BERTtoCNN: Similarity-preserving enhanced knowledge distillation for stance detection.

Journal: PloS one
Published Date:

Abstract

In recent years, text sentiment analysis has attracted wide attention, and promoted the rise and development of stance detection research. The purpose of stance detection is to determine the author's stance (favor or against) towards a specific target or proposition in the text. Pre-trained language models like BERT have been proven to perform well in this task. However, in many reality scenes, they are usually very expensive in computation, because such heavy models are difficult to implement with limited resources. To improve the efficiency while ensuring the performance, we propose a knowledge distillation model BERTtoCNN, which combines the classic distillation loss and similarity-preserving loss in a joint knowledge distillation framework. On the one hand, BERTtoCNN provides an efficient distillation process to train a novel 'student' CNN structure from a much larger 'teacher' language model BERT. On the other hand, based on the similarity-preserving loss function, BERTtoCNN guides the training of a student network, so that input pairs with similar (dissimilar) activation in the teacher network have similar (dissimilar) activation in the student network.
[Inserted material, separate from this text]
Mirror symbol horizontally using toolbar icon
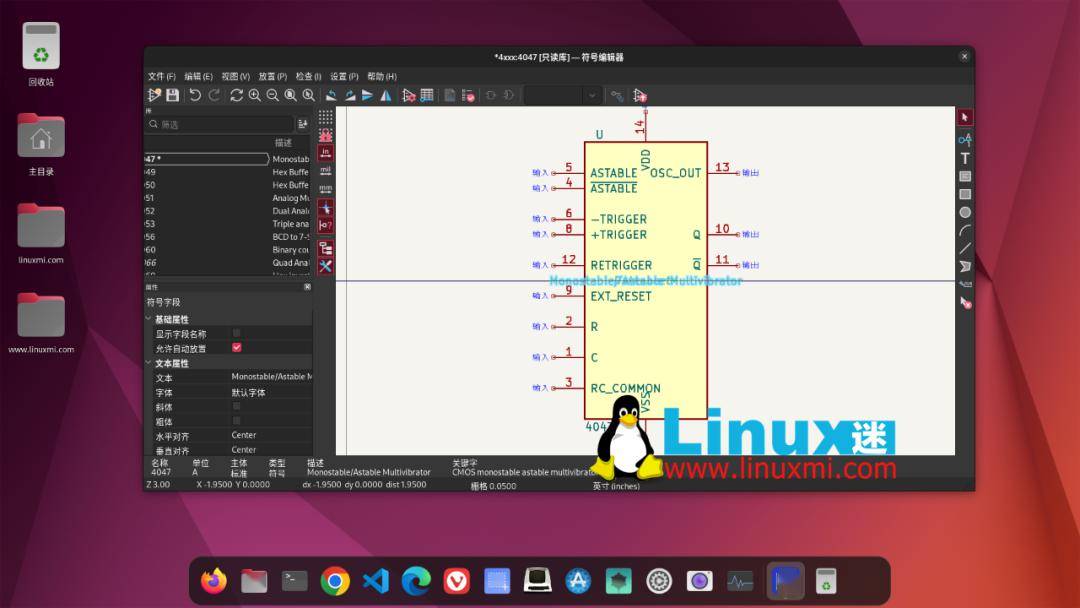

We conduct experiments and test the proposed model on the open Chinese and English stance detection datasets. The experimental results show that our model outperforms the competitive baseline methods obviously.

Authors

  • Yang Li
    Occupation of Chinese Center for Disease Control and Prevention, Beijing, China.
  • Yuqing Sun
    College of Information and Computer Engineering, Northeast Forestry University, Harbin, Heilongjiang, China.
  • Nana Zhu
    School of Manufacturing Science and Engineering, Key Laboratory of Testing Technology for Manufacturing Process, Ministry of Education, Southwest University of Science and Technology, Mianyang, China.